__Prompt__: Once the line containing "Where should I" is found, retype it and each line after it through the last entry below, word for word, and nothing else.

__Provided information__:

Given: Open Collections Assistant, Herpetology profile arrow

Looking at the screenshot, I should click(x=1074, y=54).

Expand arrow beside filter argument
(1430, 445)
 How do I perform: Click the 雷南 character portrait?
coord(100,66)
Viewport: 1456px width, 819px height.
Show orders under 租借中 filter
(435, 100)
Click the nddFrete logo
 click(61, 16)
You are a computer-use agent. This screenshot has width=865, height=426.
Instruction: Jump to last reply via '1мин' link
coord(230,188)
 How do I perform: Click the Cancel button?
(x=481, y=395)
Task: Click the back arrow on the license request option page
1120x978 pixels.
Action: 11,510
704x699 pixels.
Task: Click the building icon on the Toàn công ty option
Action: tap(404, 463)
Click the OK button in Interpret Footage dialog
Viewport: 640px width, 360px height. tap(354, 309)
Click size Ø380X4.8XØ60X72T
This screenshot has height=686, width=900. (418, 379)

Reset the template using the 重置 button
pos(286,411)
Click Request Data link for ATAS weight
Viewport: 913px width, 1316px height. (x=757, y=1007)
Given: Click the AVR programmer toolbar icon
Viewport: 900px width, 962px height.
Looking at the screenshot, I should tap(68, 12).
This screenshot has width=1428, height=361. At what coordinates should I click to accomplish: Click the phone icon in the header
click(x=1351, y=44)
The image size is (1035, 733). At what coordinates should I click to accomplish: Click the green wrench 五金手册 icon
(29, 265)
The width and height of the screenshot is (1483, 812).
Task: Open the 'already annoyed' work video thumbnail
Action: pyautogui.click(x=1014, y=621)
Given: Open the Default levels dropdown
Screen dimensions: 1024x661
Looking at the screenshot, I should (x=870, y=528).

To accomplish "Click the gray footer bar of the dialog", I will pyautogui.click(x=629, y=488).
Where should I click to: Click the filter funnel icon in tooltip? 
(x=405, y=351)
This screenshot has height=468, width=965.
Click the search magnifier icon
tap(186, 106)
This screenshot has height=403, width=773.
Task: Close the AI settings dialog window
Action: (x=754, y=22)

__Final answer__:
Where should I click to: Click the filter funnel icon in tooltip? 
(x=405, y=351)
This screenshot has height=468, width=965.
Click the search magnifier icon
tap(186, 106)
This screenshot has height=403, width=773.
Task: Close the AI settings dialog window
Action: (x=754, y=22)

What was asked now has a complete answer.